§ **SELECTED EXTRACT**:
-*-
But some enlightened companies have turned this situation on its head, and have identified energy bills as an asset, rather than a cost. By skilful management, these businesses have managed to uncouple the rate of their growth from their energy costs, with positive impact on the bottom line. By widening the gap between the amount they turnover, from the sums they spend on gas and electricity, these companies have become significantly more profitable.
Potential savings
So how has this been done? Simple – by focussing on the unfashionable yet crucial area of energy efficiency. Indeed, there are enormous potential savings to be made: for instance, research shows that up to 42% of the world’s electricity is consumed by factories, and of that roughly two thirds is used to drive the motors in machines. If energy efficiencies in this area of manufacturing and production can be achieved, costs can be significantly lowered, and savings then used to repay investments. This is a sure-fire way of making the most of energy bills, using them as an asset to deliver improvements to the bottom line.
“Successful implementation of energy efficiency programmes around technologies and equipment such as motors, lighting and machinery are rightly identified as a means of improving environmental credentials, but they can also have a positive effect on the balance sheet,” says Jonathan Hart, from power management specialist Eaton. “Manufacturers face a range of challenges in their competitive landscape, but they also have enormous opportunity to achieve sustainable cost bases. Companies that adapt will have the freedom to increase investment in innovation and new technologies. Companies that have lowered their cost bases and freed up expenditure also have the flexibility to exploit new opportunities. That’s why energy bills should be viewed as an asset rather than cost.”
One method of maximising returns in this area, says Eaton, is for manufacturers to employ the services of a dedicated energy manager to plan, regulate and monitor energy use. The energy manager would be tasked with improving efficiency by evaluating energy use and putting in place new policies and changes where needed. This can cover coordination of a full range of energy management activities, from reduction of carbon dioxide emissions, to encouraging the use of renewable/sustainable energy, and developing solutions for carbon management.
However, Eaton says that many manufacturers fail to have energy managers in place, despite the fact that they can deliver huge savings. “It’s surprising that so few manufacturers employ energy managers, and it represents a missed opportunity,” says Hart. “Energy costs as an operational expenditure are usually quite similar, if not larger in scale to that of a company’s IT spend. Companies are happy to have large IT departments, amounting potentially to dozens of people, yet fail to put a single individual in charge of energy. That doesn’t make sound business sense.
“A good energy manager can driver change, and deliver real cost savings. It is something that more manufacturers should consider if they want to reduce costs.”
Legislative role
Eaton also believes that governments and legislative authorities have a role to play in helping to encourage manufacturers to invest in new energy-efficient equipment such as motors and lighting, leading to lower bills. The European Union has committed to ambitious targets of reducing industrial energy usage by 27% by 2030. To achieve this, Hart believes more pressure needs to be placed on energy-intensive companies to increase their energy efficiency.
-*-
§ **DATA ENTRIES**:

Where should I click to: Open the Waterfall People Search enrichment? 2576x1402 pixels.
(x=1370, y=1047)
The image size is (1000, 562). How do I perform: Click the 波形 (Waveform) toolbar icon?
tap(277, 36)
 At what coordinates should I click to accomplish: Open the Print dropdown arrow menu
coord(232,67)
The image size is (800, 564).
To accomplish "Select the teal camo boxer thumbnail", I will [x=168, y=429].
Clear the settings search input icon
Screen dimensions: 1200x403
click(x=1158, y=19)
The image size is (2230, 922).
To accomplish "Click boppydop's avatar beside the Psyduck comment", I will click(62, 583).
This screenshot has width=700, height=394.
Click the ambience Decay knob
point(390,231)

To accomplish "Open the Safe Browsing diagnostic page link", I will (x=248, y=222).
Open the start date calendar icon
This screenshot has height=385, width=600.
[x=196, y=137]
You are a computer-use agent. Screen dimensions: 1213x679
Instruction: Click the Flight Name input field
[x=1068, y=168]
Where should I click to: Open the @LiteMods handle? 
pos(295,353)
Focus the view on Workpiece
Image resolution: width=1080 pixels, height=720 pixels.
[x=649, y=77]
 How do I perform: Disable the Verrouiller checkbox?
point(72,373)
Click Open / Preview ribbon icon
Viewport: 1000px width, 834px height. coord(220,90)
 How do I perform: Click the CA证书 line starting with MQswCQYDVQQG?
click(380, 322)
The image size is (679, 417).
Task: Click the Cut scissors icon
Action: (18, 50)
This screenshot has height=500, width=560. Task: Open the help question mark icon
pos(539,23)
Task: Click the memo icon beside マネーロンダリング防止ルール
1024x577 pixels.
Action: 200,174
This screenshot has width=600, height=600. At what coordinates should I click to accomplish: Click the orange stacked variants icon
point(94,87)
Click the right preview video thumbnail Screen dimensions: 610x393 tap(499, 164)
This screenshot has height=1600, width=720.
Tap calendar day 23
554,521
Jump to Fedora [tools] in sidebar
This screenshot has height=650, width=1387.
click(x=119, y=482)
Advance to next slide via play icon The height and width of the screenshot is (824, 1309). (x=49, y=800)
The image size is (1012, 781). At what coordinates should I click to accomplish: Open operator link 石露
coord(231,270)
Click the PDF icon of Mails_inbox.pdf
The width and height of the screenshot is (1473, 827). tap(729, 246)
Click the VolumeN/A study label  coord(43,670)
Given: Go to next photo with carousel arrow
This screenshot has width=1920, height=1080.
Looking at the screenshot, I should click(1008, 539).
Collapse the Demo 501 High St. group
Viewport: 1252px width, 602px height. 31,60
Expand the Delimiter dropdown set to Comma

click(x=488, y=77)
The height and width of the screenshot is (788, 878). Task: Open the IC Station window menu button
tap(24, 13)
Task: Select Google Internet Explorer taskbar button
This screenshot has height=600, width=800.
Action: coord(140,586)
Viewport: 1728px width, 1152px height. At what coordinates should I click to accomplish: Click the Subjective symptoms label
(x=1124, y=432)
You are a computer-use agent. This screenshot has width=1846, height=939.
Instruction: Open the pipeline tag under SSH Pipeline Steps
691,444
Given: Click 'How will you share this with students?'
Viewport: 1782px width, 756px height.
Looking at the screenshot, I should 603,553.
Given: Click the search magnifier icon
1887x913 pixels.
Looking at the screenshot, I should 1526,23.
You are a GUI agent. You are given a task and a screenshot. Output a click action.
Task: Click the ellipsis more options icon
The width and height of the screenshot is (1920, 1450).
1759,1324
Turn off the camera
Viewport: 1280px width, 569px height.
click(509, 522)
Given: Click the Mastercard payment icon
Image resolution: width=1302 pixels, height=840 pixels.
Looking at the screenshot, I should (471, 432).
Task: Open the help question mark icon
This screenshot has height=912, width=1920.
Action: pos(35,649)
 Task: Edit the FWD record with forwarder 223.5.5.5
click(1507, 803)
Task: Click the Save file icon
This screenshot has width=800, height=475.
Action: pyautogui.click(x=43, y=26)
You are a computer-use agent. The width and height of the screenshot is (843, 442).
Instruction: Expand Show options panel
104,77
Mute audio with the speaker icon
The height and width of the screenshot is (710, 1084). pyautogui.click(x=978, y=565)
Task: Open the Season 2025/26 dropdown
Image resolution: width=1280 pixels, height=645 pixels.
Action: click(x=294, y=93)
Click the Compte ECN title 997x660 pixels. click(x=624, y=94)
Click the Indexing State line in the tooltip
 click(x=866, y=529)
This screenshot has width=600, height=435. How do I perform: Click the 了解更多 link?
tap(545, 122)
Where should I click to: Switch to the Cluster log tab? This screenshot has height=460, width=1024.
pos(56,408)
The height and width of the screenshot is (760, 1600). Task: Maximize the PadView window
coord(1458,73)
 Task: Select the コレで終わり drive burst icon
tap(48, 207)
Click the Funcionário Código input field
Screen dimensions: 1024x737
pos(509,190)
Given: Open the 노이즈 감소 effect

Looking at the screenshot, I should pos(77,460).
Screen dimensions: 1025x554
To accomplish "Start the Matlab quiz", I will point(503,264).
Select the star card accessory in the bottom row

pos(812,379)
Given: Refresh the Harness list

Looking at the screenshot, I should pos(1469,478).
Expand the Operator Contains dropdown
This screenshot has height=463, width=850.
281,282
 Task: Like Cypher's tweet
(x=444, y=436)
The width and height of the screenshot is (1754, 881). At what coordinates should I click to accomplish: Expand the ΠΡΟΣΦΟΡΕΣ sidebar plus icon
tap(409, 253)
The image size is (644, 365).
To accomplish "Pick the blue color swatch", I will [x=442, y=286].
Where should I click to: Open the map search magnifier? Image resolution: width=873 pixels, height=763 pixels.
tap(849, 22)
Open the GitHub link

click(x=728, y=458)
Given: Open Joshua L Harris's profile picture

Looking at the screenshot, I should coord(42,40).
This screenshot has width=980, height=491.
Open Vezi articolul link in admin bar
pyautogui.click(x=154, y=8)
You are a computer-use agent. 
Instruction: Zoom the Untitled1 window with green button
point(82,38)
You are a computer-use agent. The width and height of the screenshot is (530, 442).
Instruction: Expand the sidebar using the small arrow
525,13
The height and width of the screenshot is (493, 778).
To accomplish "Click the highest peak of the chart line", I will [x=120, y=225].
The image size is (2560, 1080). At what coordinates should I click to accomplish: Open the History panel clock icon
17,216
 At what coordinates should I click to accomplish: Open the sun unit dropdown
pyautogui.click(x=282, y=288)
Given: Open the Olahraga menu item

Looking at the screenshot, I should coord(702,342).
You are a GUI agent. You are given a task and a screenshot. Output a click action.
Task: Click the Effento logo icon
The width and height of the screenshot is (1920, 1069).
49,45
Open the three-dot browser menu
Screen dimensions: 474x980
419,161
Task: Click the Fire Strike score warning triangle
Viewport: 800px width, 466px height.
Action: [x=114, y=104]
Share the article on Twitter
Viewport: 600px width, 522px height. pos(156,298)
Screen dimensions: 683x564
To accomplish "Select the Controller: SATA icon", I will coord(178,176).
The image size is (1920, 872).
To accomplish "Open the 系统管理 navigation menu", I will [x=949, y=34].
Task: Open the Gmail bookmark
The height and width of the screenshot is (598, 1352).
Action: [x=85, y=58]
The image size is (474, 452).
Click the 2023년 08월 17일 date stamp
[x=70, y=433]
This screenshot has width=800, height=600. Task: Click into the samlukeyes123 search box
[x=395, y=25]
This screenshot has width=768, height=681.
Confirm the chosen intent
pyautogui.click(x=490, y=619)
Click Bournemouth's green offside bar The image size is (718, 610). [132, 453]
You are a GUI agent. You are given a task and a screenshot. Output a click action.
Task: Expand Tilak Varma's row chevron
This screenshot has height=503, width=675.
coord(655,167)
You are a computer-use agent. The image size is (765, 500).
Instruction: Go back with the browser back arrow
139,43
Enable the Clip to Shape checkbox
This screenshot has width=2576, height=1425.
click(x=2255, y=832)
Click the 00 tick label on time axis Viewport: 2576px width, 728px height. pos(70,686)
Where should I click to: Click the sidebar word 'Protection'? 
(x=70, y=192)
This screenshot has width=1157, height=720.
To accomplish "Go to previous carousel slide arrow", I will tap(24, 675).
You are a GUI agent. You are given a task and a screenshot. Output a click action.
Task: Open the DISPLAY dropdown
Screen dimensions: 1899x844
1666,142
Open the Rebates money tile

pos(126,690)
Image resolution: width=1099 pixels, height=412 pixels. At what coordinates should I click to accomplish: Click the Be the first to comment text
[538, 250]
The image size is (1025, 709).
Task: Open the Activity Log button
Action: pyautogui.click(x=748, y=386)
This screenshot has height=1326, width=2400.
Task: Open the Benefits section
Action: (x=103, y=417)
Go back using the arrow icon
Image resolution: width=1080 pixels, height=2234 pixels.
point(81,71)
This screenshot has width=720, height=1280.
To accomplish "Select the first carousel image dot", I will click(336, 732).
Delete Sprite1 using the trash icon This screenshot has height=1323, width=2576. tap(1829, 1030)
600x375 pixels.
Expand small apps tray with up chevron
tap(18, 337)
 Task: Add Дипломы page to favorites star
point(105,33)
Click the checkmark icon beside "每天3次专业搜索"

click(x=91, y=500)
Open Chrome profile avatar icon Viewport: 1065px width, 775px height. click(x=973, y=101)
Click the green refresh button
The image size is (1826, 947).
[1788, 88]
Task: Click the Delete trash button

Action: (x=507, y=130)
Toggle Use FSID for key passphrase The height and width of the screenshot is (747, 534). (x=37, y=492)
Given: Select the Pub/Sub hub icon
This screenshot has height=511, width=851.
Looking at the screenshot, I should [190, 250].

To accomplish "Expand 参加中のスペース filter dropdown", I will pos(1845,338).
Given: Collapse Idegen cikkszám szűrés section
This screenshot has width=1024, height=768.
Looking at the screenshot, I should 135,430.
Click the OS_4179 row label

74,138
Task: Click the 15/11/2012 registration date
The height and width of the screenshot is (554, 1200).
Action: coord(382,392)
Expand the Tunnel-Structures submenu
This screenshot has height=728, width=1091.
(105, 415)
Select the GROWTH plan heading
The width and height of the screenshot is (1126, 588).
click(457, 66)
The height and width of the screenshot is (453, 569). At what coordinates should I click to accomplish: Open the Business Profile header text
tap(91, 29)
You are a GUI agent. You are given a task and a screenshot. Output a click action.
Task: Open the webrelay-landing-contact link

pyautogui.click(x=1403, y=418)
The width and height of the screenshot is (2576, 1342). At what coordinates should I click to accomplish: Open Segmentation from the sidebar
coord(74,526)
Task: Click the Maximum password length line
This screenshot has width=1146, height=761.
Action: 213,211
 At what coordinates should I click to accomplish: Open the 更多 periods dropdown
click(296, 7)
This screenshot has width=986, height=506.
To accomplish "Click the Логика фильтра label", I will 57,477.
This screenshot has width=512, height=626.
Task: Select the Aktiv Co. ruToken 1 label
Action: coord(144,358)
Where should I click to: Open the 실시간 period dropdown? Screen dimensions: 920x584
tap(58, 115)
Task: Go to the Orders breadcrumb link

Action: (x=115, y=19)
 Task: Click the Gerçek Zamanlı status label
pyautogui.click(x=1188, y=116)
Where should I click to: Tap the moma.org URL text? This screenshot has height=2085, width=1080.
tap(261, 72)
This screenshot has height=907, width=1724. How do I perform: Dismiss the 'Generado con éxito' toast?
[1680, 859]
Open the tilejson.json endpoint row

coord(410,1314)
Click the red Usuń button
-*-
§ **WRITTEN REQUEST 1**:
Would you copy from the energy efficiency article the stretch that opens with the words "One method of" and closes with "for carbon management."?
§ **WRITTEN REQUEST 2**:
Can you carry on the energy efficiency article from the point where it stops?

§ **OUTPUT 1**:
One method of maximising returns in this area, says Eaton, is for manufacturers to employ the services of a dedicated energy manager to plan, regulate and monitor energy use. The energy manager would be tasked with improving efficiency by evaluating energy use and putting in place new policies and changes where needed. This can cover coordination of a full range of energy management activities, from reduction of carbon dioxide emissions, to encouraging the use of renewable/sustainable energy, and developing solutions for carbon management.

§ **OUTPUT 2**:
“European countries have displayed great courage in committing to radical de-carbonization targets. To achieve these, governments across the EU need to encourage their resident industrial companies to invest in energy efficient technology. Until energy-intensive industries reduce their reliance on fossil fuels, the scope for large-scale reductions in carbon emissions is limited,” he says.
In the UK, specifically, one means of aiding investment would be to provide bigger tax breaks for advanced manufacturers. Specifically, Eaton would like to see more financial incentives and the extension of tax relief to help manufacturers to invest in new energy efficient technology.
The existing Enhanced Capital Allowance scheme, for instance, allows companies to offset the cost of new energy-efficient machinery such as such as air compressors, boilers, electric motors, air conditioning and refrigeration systems, but only in the first year. While major industrial purchases of such machinery can expect to see a return in just three years, the company argues that the tax relief needs to be extended to reflect this investment cycle. Eaton would like to see the government make it simpler for companies to claim credits under the Enhanced Capital Allowance scheme, and for the introduction of more specific categories and product listings to make it easier for purchasers to identify qualifying products.
“The UK government has been explicit in stating its desire to reduce energy demand,” says Hart. “One of the most obvious ways of doing this is by encouraging industrial companies to cut down on their electricity consumption. While the Enhanced Capital Allowance goes someway to doing this, we believe the government needs to look at improving this initiative. This is a crucial route through which demand-side reduction can be achieved.”
Some nations are making a better job of supporting their manufacturing base to make investments in energy-efficient equipment, Eaton notes. Germany’s Federal Ministry for Economic Affairs and Energy has introduced a range of incentives to manufacturers, from consulting services to subsidies. It has also published the Energiewende, a central policy document that outlines various energy efficiency objectives as far into the future as 2050. Unfortunately, such long-term planning isn’t evident in the UK.
Bigger incentives
Eaton also sees the need for bigger incentives and better financing mechanisms for manufacturers that are considering new investment in capital equipment. The company believes that many manufacturers are holding back on investing in modern energy efficient technology due to a lack of available finance and it calls on banks and financial institutions to do more when it comes to lending to customers.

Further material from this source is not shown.